Ce passage par l’hiver symbolique (non agir) permet l’imagination et la focalisation d’attention et agit comme une programmation afin d’observer dans les bonnes directions et ainsi augmenter les chances de percevoir les bonnes idées et les opportunités (printemps – inter-agir). Quand vous travaillez dans le bâtiment, vous êtes « programmé » bâtiment et vous êtes naturellement porté à observer dans le détail les chantiers que vous croisez. Lorsque vous venez de vous acheter une BMW, vous êtes programmé « BMW » et vous voyez beaucoup de BMW sur les routes. Une intention est une programmation inconsciente qui vous permet de regarder dans les bonnes directions et de capter ce qui fait sens.

Capter les opportunités ou avoir la bonne idée au bon moment est un exercice de synchronisation avec le temps et l’environnement dont le moyen est la pensée analogique, pas la pensée analytique. La bonne idée surgit, elle ne se raisonne pas. C’est l’image de Newton et sa pomme, il n’y a pas de lien causal entre la pomme qui tombe du pommier et la promenade de Newton dans le verger, il y a un lien de sens ; cela lui fait penser à la gravité. C’est grâce à cette pensée analogique que nous pouvons tous être vraiment créatifs, « think out of the box » comme disent les Américains, en captant des signes ou des idées extérieures à notre rationalité et en les intégrant à notre rationalité grâce à un lien de sens.

L’analyse, quant à elle, ne raisonne qu’à l’intérieur d’elle même. Elle est utile à l’automne quand il s’agit de récapituler une situation passée. Mais vous ne pouvez pas utiliser l’analyse dans la phase printanière qui doit nous ouvrir à l’imprévisible. L’analyse pense le futur en termes du passé, elle applique les vieilles recettes. Or dans l’environnement économique du 21ème siècle, les défis sont au-delà de l’expertise d’aujourd’hui.

Pour observer et capter les émergences, il faut savoir prendre le temps et trouver une certaine sérénité, esprit impossible à acquérir lorsque les collaborateurs courent après le temps pour atteindre les objectifs toujours plus ambitieux de la planification stratégique ou lorsqu’ils sont empêtrés dans les processus de plus en plus nombreux de l’efficience opérationnelle. De plus, la planification stratégique et le management par objectifs limitent la vision et ne permettent pas de s’ouvrir aux opportunités. Henry Mintzberg, un des gourous du management américain, disait que « les stratégies explicites sont des œillères qui obligent à regarder droit devant soi et empêchent de voir autour ».

Flexibilité organisationnelle

Une fois les nouvelles idées et opportunités identifiées, les entreprises pourront les transformer rapidement en bénéfices en augmentant leur flexibilité organisationnelle, c’est le passage à l’été, à l’agir. Cette flexibilité ne peut pas s’obtenir avec la planification stratégique car les ressources financières et humaines sont déjà allouées à d’autres projets.

La plupart des entrepreneurs aujourd’hui sont en fait des créateurs qui n’ont pas eu la chance de les réaliser leurs idées dans leurs entreprises car elles n’étaient pas en phase avec les plans de l’entreprise. L’entreprise ne capitalise sur le capital humain qu’elle a elle-même développé. Elle a besoin d’un espace pour l’expérimentation.

La planification stratégique impose le changement, en faisant coïncider les ressources aux opportunités déjà identifiées et à travers des objectifs concrets attribués à chacun des collaborateurs : « the right man at the right place ». C’est un paradigme qui laisse peu de liberté aux collaborateurs qui résisteront inévitablement au changement.
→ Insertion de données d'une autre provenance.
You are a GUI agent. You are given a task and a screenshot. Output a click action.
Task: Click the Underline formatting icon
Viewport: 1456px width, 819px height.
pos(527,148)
Le processus circulaire de la synchronisation stratégique crée au contraire une distorsion entre l’ambition et les ressources.  Cet espace entre idéalisme et réalisme est créateur de motivation, de mobilisation, de créativité et d’adaptabilité. Les collaborateurs sont co-créateurs de la stratégie, ils peuvent expérimenter leurs idées pour parvenir à des projets vraiment innovants et créateurs de richesse pour l’entreprise.